Obecnie mamy pierwszy podmuch zimy, który objawia się niewielkim i lokalnym mrozem, ale za to dość obfitymi opadami śniegu, szczególnie na wschodzie kraju oraz na terenach górzystych. Skończy się on do poniedziałku (20.11), kiedy nadejdzie większe ocieplenie.
Termometry pokażą wtedy w zachodnich regionach nawet do 10 stopni. Zamiast śniegu padać będzie deszcz, na zachodzie i południu obficie. We wtorek (21.11) rozpocznie się ochłodzenie, a wraz z nim deszcz ponownie zacznie przechodzić w śnieg, głównie na wschodzie.
Pogoda na zimę. Będziemy przecierać oczy ze zdziwienia patrząc na termometry
Środa (22.11) zapowiada się już zimowo. Arktyczne powietrze sprawi, że na przeważającym obszarze kraju odnotujemy całodobowy mróz. Rano przeważnie będzie poniżej -5 stopni, a na wschodzie nawet poniżej -10 stopni.
W najcieplejszym momencie dnia będzie nieznacznie poniżej zera, jednak na wschodzie nawet -5 stopni. Niebo wreszcie się rozpogodzi, będzie słonecznie i bez opadów. W nocy ze środy na czwartek (22/23.11) na wschodzie nadal najzimniej, nawet -15 stopni.

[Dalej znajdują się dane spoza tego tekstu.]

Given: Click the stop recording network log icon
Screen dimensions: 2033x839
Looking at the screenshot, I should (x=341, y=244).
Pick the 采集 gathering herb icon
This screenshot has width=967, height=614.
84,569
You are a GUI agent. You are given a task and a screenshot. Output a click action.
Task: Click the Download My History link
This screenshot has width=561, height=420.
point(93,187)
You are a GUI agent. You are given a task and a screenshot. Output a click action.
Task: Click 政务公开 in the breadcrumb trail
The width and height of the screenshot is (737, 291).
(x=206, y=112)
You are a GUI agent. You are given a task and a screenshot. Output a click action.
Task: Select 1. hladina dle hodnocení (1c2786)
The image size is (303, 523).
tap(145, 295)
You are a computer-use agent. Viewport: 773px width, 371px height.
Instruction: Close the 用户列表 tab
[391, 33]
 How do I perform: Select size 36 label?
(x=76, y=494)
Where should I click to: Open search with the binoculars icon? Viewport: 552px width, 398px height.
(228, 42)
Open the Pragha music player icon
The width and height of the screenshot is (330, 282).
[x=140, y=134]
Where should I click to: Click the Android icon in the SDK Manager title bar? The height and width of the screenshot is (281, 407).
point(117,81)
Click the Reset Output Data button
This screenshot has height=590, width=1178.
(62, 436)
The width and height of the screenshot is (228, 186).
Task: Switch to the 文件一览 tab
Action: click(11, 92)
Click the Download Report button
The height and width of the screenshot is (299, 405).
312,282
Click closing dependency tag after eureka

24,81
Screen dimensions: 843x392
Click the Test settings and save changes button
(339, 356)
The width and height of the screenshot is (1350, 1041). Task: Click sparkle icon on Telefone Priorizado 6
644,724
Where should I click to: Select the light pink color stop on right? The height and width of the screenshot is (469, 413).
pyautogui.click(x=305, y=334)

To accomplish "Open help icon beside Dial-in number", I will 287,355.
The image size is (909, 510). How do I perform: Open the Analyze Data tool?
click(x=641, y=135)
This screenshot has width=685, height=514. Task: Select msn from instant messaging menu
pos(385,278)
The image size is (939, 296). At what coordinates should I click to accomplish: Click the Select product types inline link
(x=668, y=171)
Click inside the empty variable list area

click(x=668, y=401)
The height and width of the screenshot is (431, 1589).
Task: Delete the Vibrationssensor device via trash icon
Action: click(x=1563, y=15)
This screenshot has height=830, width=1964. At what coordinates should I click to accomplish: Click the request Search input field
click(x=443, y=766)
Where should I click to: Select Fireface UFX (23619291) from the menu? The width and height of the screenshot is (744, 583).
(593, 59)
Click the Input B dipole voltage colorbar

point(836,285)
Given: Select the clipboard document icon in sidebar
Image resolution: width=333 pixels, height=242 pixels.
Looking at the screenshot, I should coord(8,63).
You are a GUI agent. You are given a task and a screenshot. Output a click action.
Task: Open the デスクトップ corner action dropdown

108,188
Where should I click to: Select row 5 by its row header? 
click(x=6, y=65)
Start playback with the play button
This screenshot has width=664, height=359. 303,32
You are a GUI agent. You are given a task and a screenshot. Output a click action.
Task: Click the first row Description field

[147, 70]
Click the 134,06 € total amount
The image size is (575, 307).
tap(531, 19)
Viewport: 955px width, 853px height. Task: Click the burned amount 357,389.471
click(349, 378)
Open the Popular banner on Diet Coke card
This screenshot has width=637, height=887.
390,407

W drugiej połowie tygodnia przeplatanka opadów deszczu i śniegu oraz duże wahania temperatury przez zero. To oznacza, że krajobrazy mogą się na krótko zabielać i przez to będzie bardzo ślisko. Groźnym zjawiskiem będzie też wichura, która przejdzie w czwartek (23.11).